- Assignment -
Could you find every line in the entries below that holds the word "width" and copy it?

[Supplied material]

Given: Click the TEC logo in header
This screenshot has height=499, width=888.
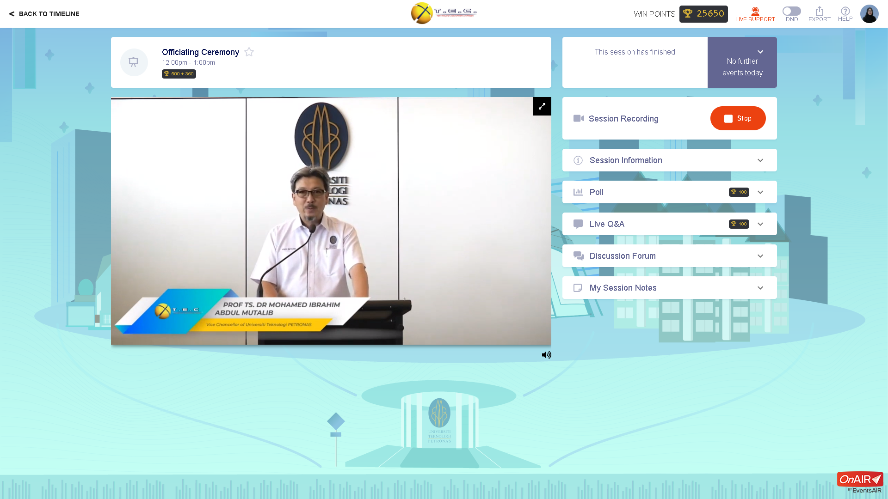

[/Supplied material]
[Supplied material]

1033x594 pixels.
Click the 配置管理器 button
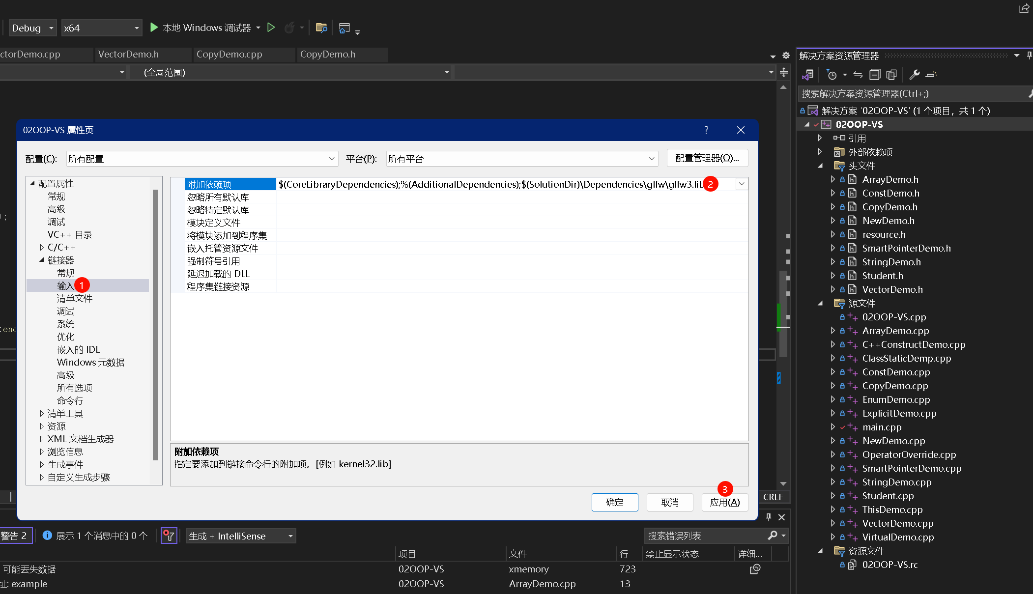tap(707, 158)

[/Supplied material]
[Supplied material]

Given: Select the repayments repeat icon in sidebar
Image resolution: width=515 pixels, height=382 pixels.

[/Supplied material]

- Your solution -
This screenshot has height=499, width=888.
Image resolution: width=515 pixels, height=382 pixels.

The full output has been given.